_PROBLEM TO SOLVE:_
There is a line containing "Task: Select final" in the records below. Repeat it and every line after it, exactly, through the final line, but no pictures.

Stored data entries
--- --- ---
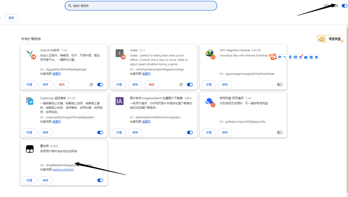Click the 更新 button
348x197 pixels.
[11, 18]
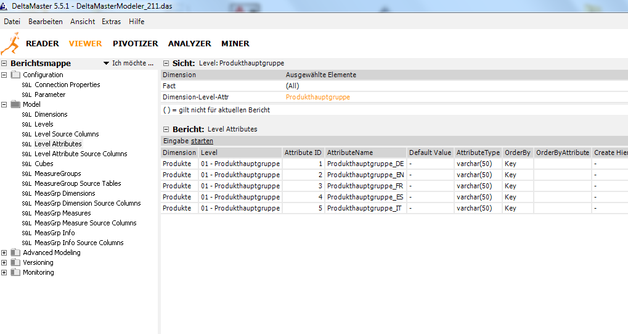
Task: Click the SQL icon beside MeasureGroups
Action: tap(27, 173)
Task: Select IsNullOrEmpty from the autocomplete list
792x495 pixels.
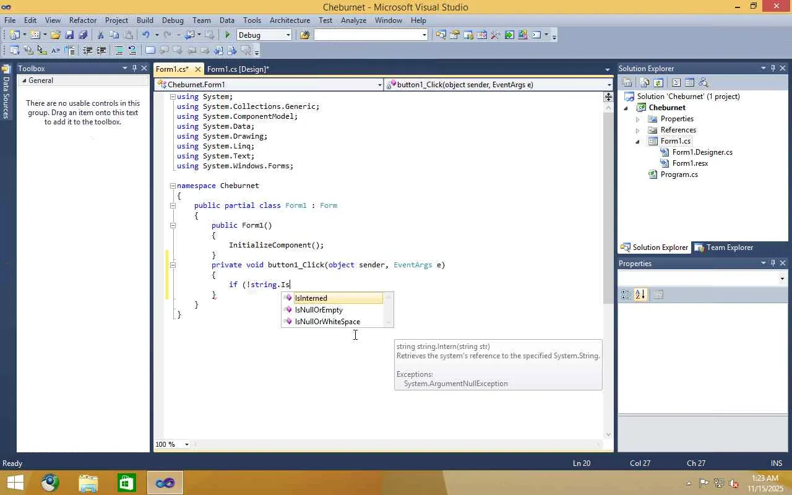Action: click(x=319, y=310)
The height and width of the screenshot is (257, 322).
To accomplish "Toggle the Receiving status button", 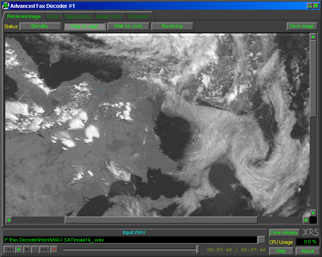I will point(172,26).
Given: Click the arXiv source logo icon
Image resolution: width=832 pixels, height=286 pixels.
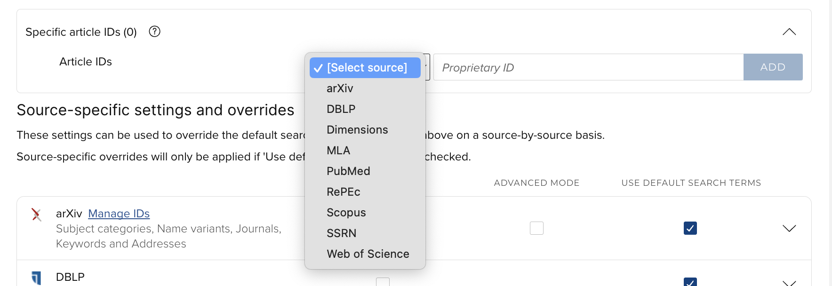Looking at the screenshot, I should (36, 215).
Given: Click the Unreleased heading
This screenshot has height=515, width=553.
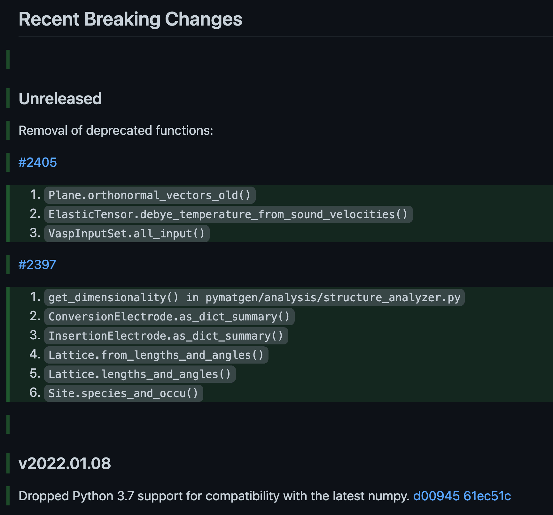Looking at the screenshot, I should click(x=60, y=98).

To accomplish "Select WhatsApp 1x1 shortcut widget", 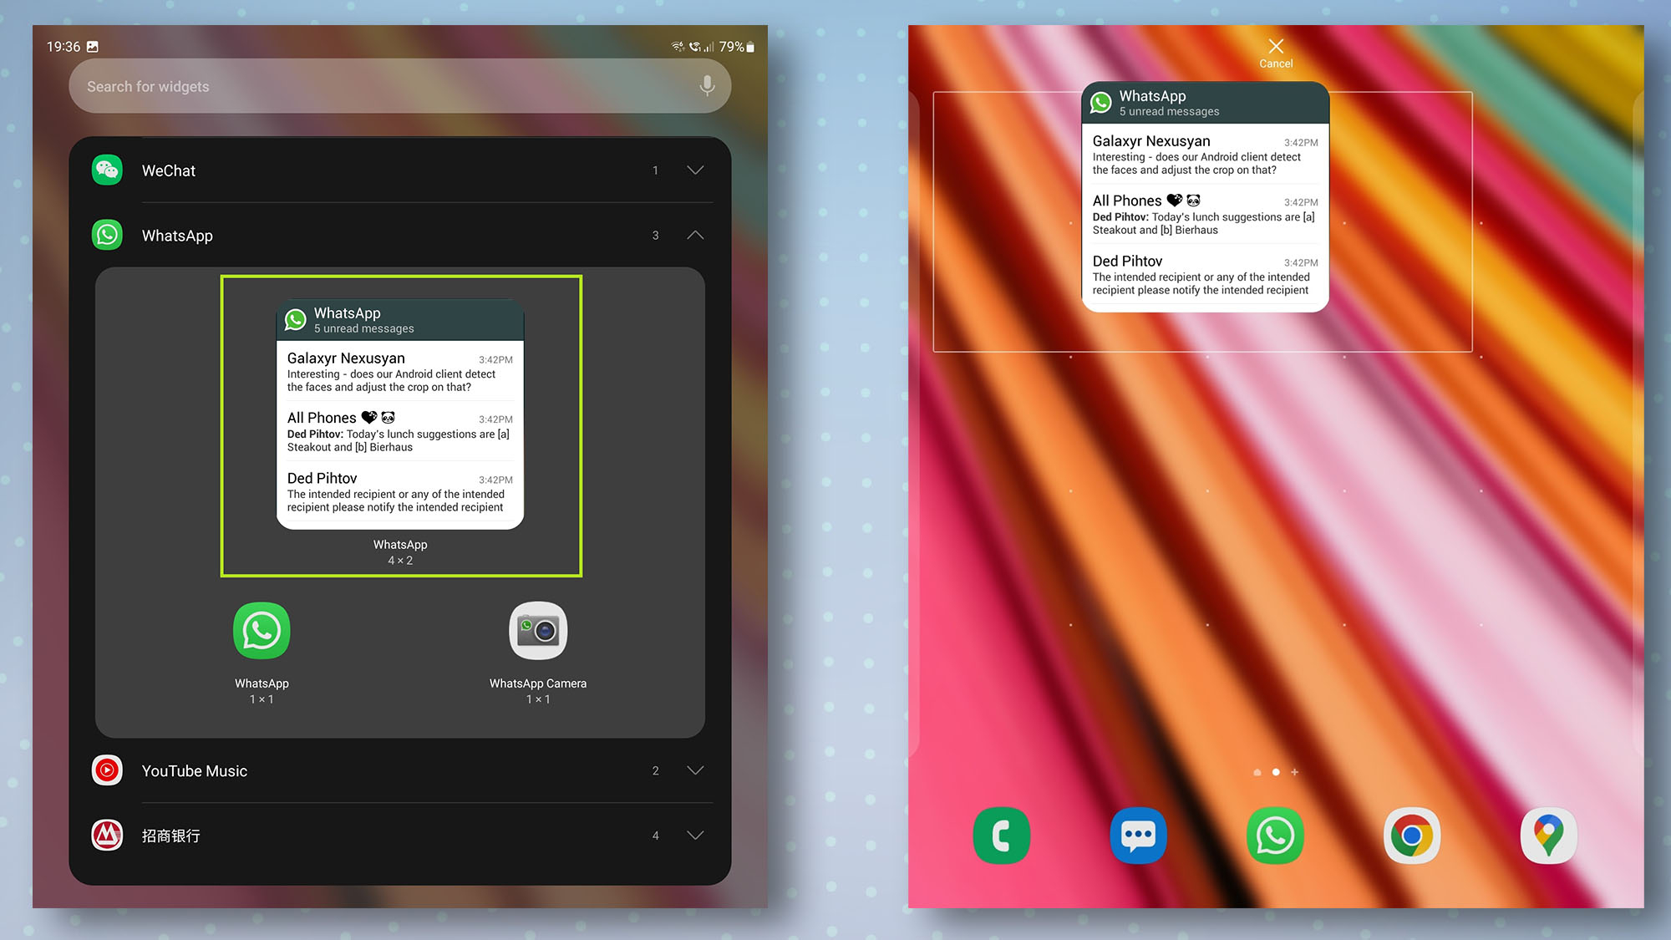I will 262,630.
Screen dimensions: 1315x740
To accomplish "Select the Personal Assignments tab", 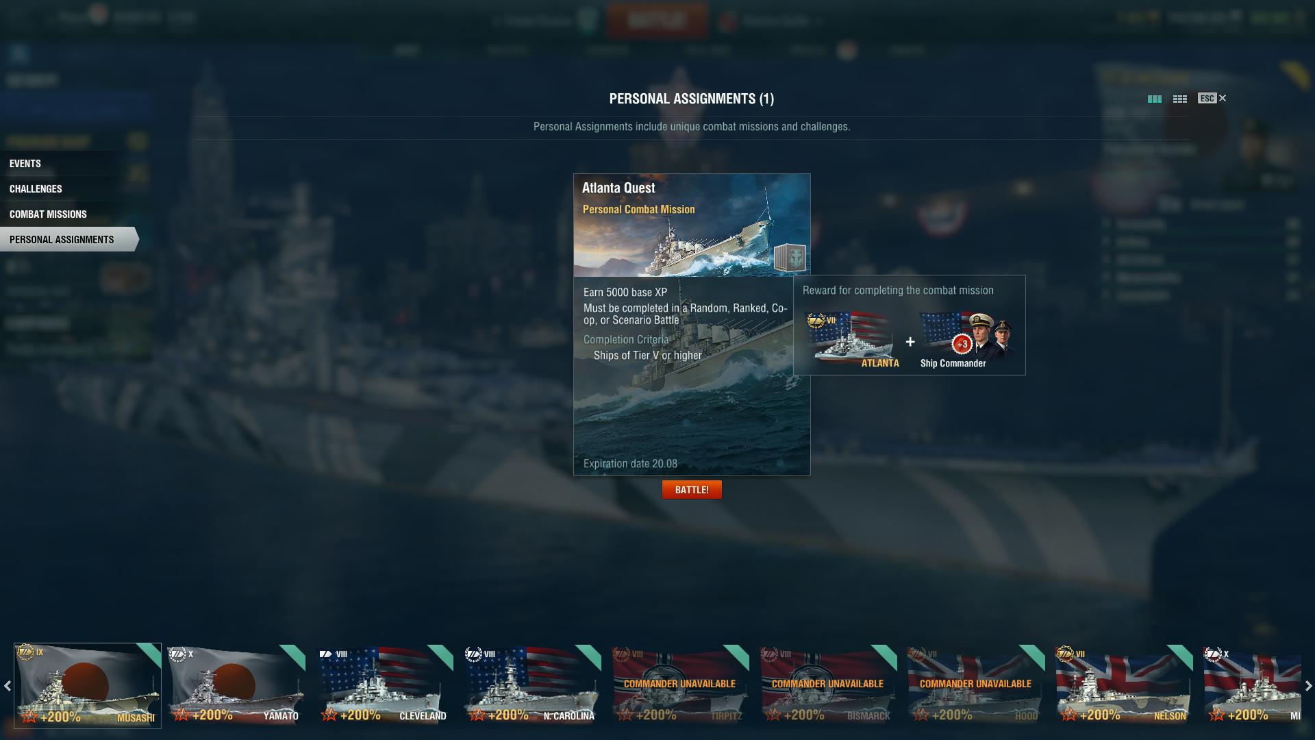I will [x=62, y=240].
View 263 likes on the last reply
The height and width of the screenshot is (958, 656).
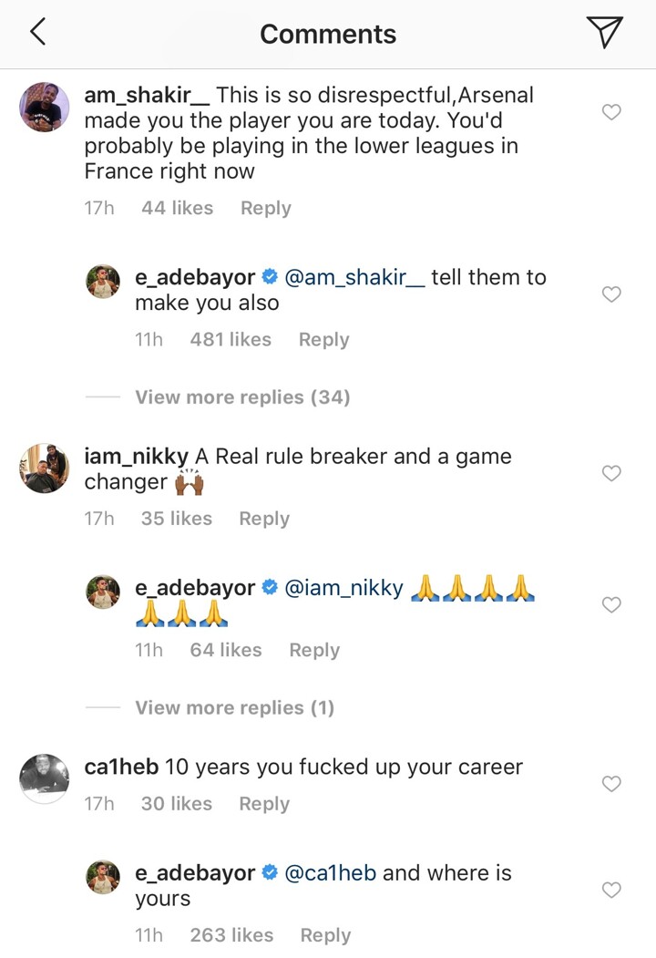(x=231, y=935)

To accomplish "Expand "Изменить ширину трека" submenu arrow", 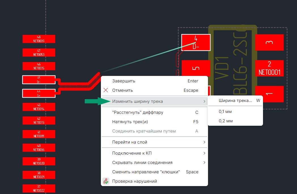I will tap(204, 101).
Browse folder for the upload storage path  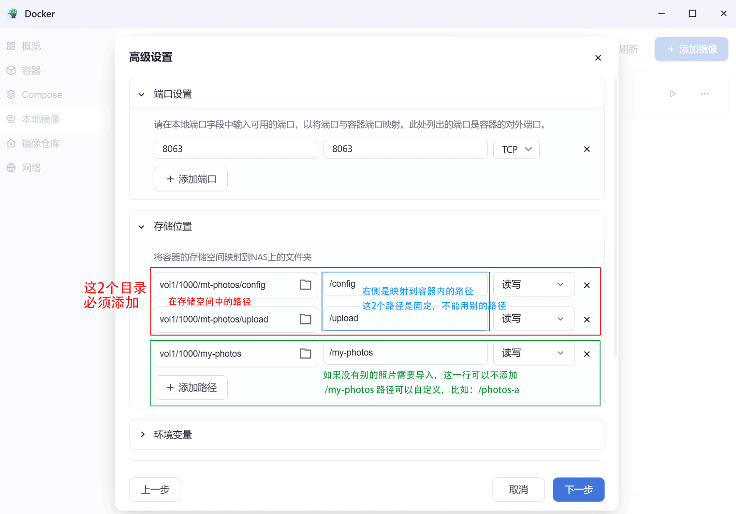(305, 319)
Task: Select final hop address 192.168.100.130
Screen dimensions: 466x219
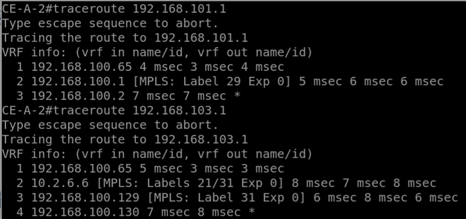Action: (x=85, y=212)
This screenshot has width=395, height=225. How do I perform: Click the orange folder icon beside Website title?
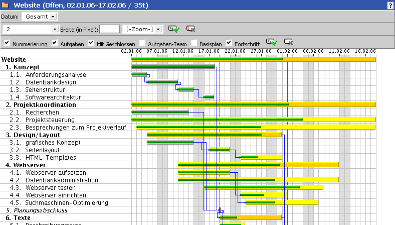point(5,5)
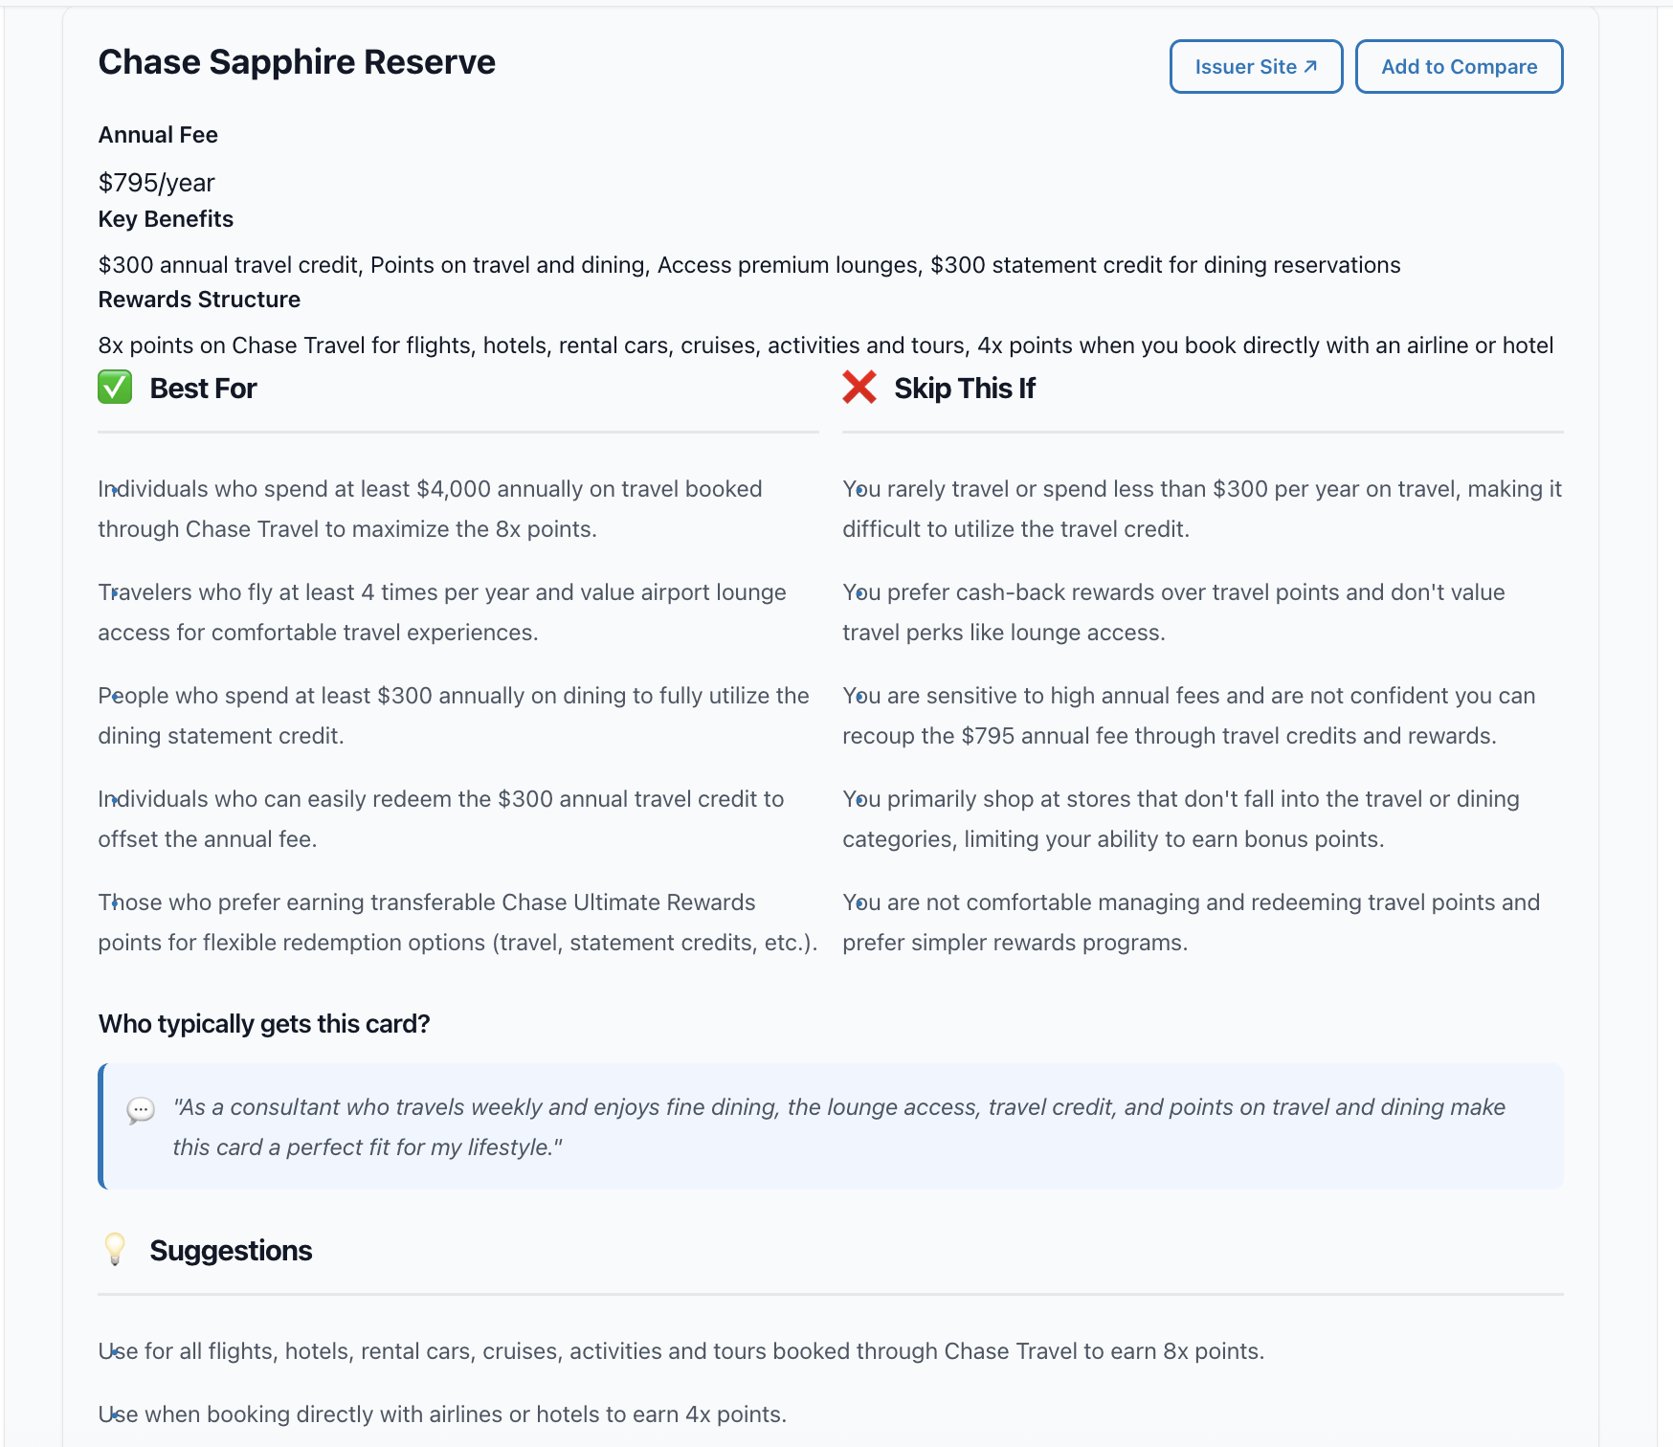This screenshot has width=1673, height=1447.
Task: Click the Suggestions heading
Action: tap(230, 1250)
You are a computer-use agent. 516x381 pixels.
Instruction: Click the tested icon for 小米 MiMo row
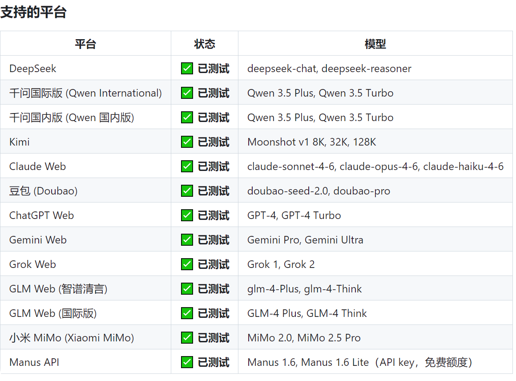point(186,337)
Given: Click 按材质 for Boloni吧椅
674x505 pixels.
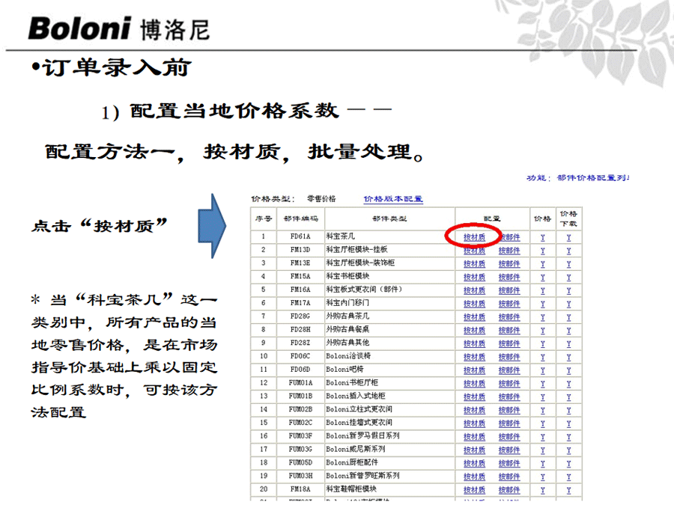Looking at the screenshot, I should pos(474,370).
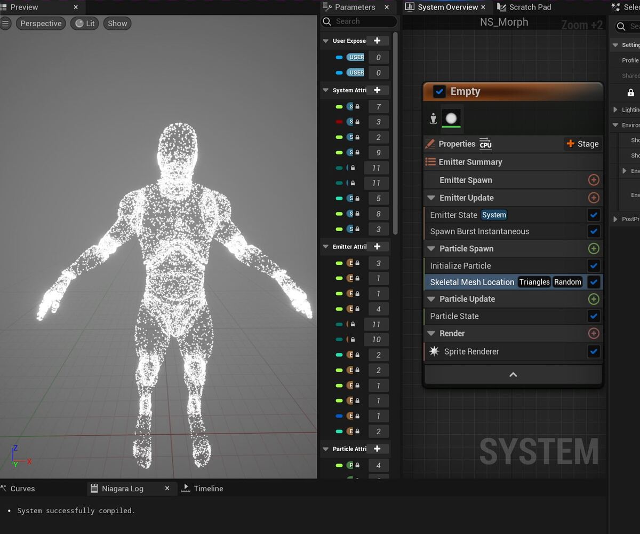Add a new User Exposed parameter
640x534 pixels.
click(377, 41)
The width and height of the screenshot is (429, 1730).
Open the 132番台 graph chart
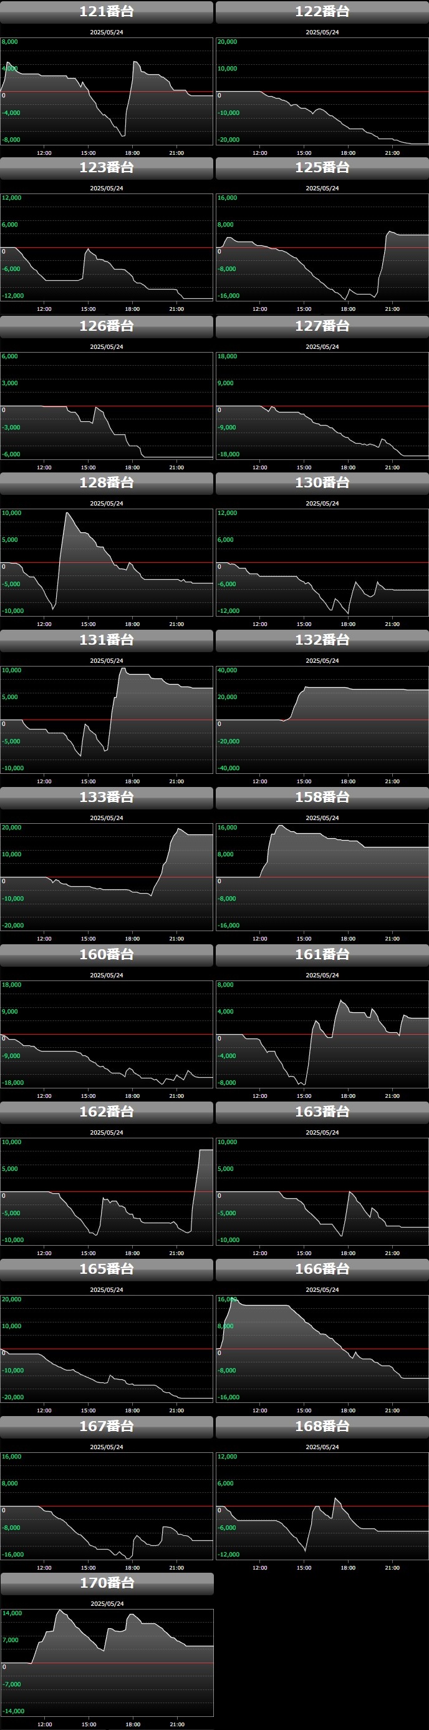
--- --- ---
_EXERCISE SOLUTION:_
Task: Select final hop address 192.168.100.130
Screen dimensions: 466x219
Action: (x=85, y=212)
This screenshot has width=395, height=225. How do I perform: Click the orange folder icon beside Website title?
point(5,5)
This screenshot has width=1673, height=1447.
Task: Click the Suggestions heading
Action: tap(230, 1250)
You are a computer-use agent. 516x381 pixels.
Instruction: Click the tested icon for 小米 MiMo row
point(186,337)
Given: Click 按材质 for Boloni吧椅
674x505 pixels.
Looking at the screenshot, I should pos(474,370).
Add a new User Exposed parameter
640x534 pixels.
click(377, 41)
The width and height of the screenshot is (429, 1730).
Open the 132番台 graph chart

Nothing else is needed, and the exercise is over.